Kendall Streb v. United States
SecondAmendment HabeasCorpus Immigration JusticiabilityDoctri
Is the 'reasonable jurists' test being administered faithfully and consistently across federal circuits, and do Lafler, Frye, and Padilla precedents require criminal defense attorneys to provide Sentencing Guideline calculations during plea negotiations?
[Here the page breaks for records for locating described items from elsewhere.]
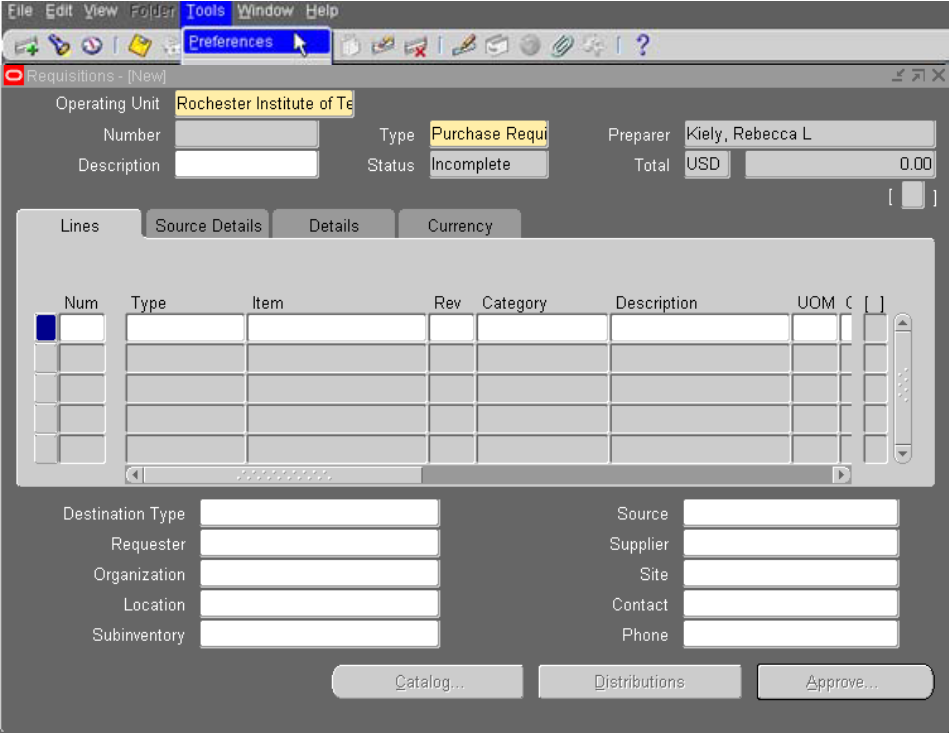Select the Preferences menu entry
Image resolution: width=949 pixels, height=735 pixels.
tap(231, 42)
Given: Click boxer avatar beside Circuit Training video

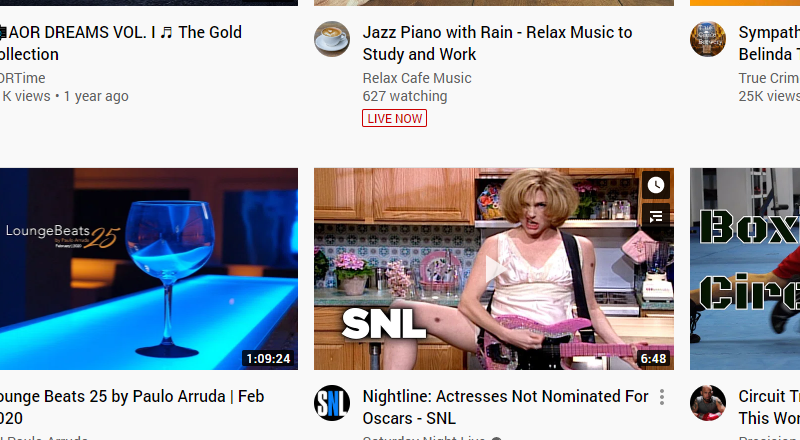Looking at the screenshot, I should tap(708, 403).
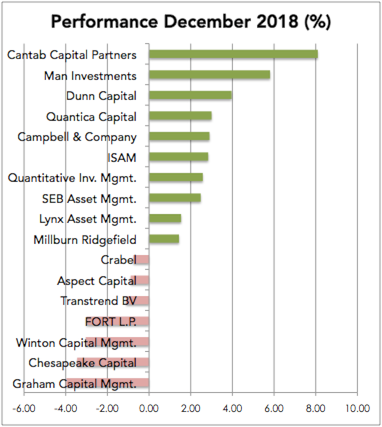Select the Chesapeake Capital label
Viewport: 382px width, 427px height.
tap(83, 363)
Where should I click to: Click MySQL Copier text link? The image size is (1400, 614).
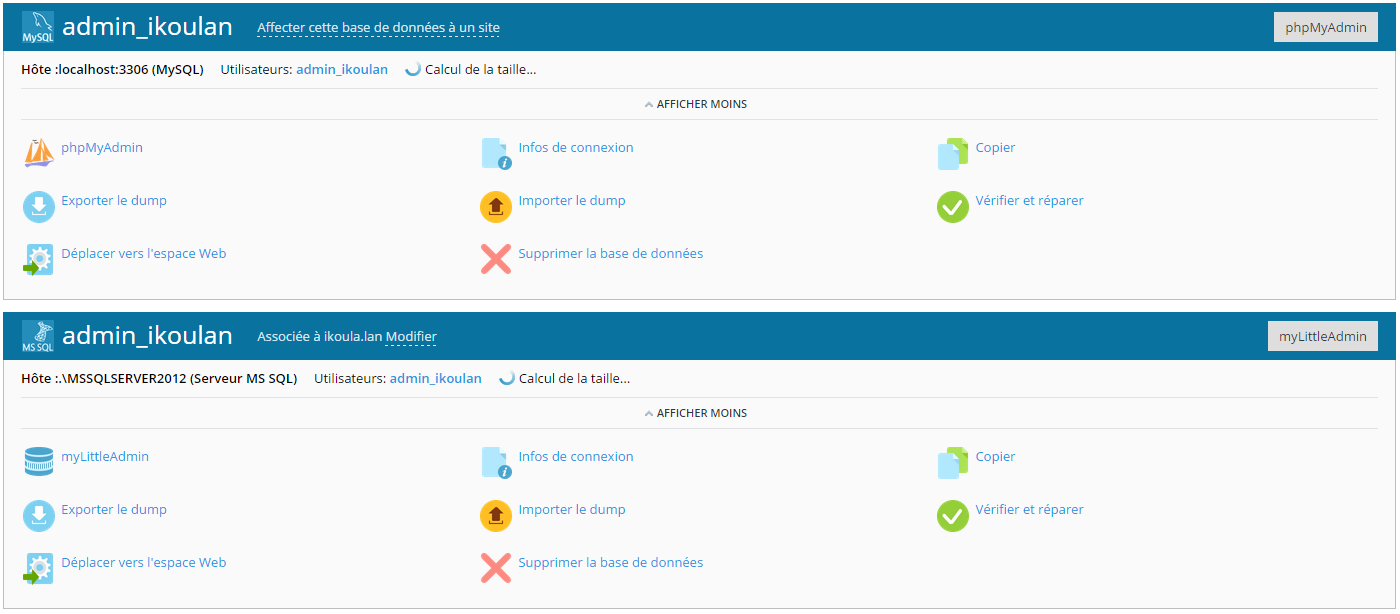[995, 148]
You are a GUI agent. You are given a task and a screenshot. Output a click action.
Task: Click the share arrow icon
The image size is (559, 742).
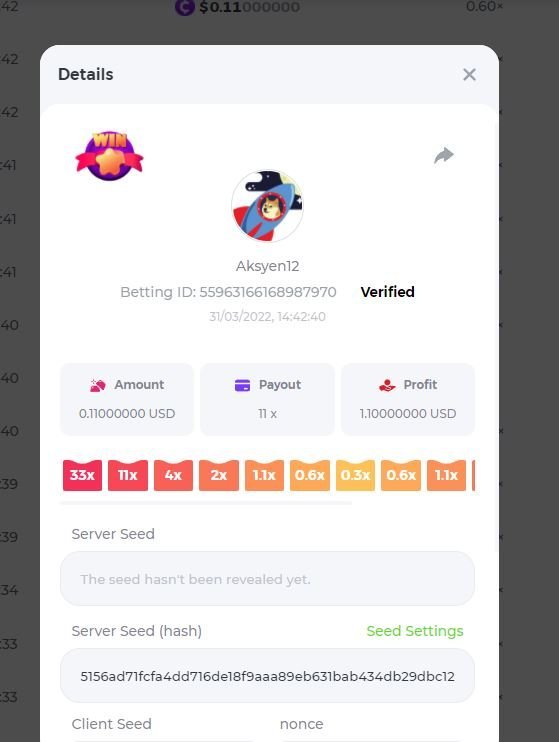(x=444, y=155)

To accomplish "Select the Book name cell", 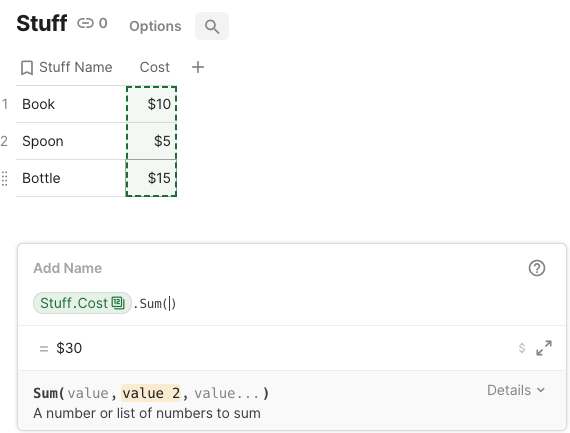I will (x=71, y=104).
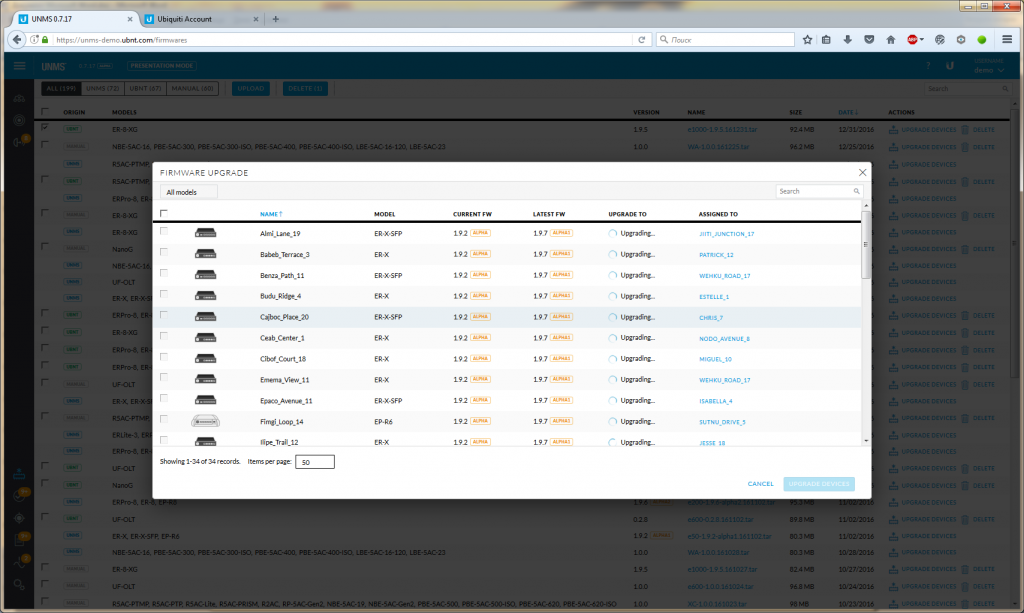Open a new browser tab
This screenshot has height=613, width=1024.
pyautogui.click(x=275, y=18)
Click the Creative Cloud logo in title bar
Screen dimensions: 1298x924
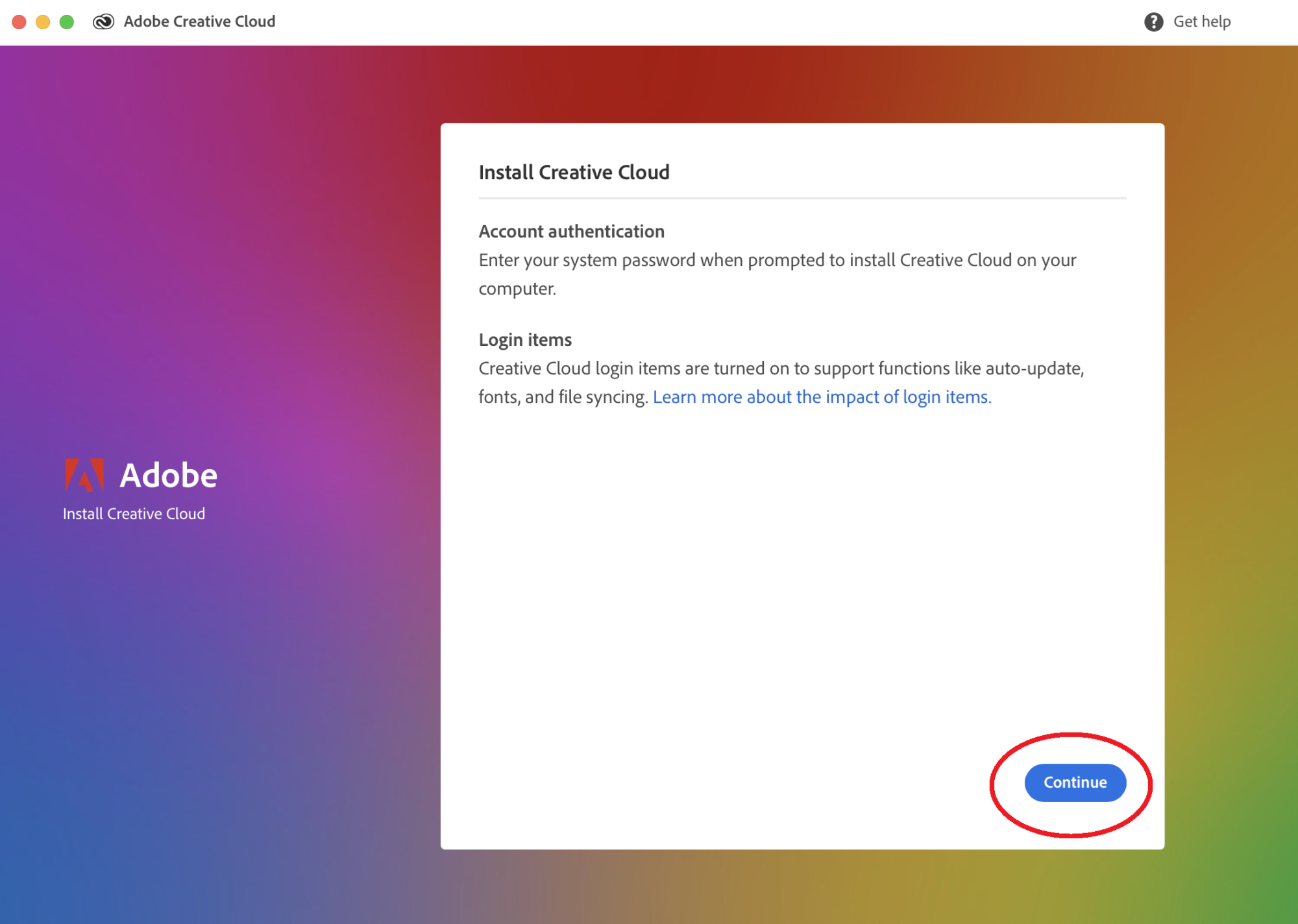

The “reasonable jurists” test was created only as a threshold to discourage frivolous habeas appeals. It was never intended as a sky-reaching wall over which only a handful of applicants surmount. Statutorily, 28 U.S.C. § 2253(c) nowhere suggests habeas appeals are to be the exception, not the norm. This Court should correct circuits’ pattern refusals to issue COAs, and establish clearly how to go about “demonstrating” that “reasonable jurists” exist who would find an issue “debatable” or deserving of “encouragement to proceed further.” The circuits’ unfaithfulness to the test raises the first question. The second question is also of national importance, and is the issue for which a COA was sought: I. Is the “reasonable jurists” test being administered faithfully and consistently in circuits such as the Fourth, in which COA applications have been denied over 8,400 times since 1996, while less than 100 have been granted; or, in the Eighth, which has only granted 109 COAs between January 2015 and January 2025; or, in the Sixth, which has granted just 427 COAs in 2,372 cases in that same time frame? II. Do this Court’s holdings in plea bargaining precedents Lafler , Frye and Padilla dictate that federal criminal defense attorneys should provide Sentencing Guideline calculations when relaying plea offers to clients, in order to avoid being ineffective under Strickland ? ii RELATED CASES • United States v. Streb , No. 24-2697. U.S. Court of Appeals for the Eighth Circuit. Judgment entered December 12, 2024. • Streb v. United States , 4:23-cv-00448-SMR. U.S. District Court for the Southern District of Iowa. Judgment entered August 9, 2024. • United States v. Streb , No. 20-3028. U.S. Court of Appeals for the Eighth Circuit. Decided June 7, 2022; Revised July 1, 2022. • Streb v. United States , U.S. District Court for the Southern District of Iowa. Judgment entered September 24, 2020; Amended October 13, 2020.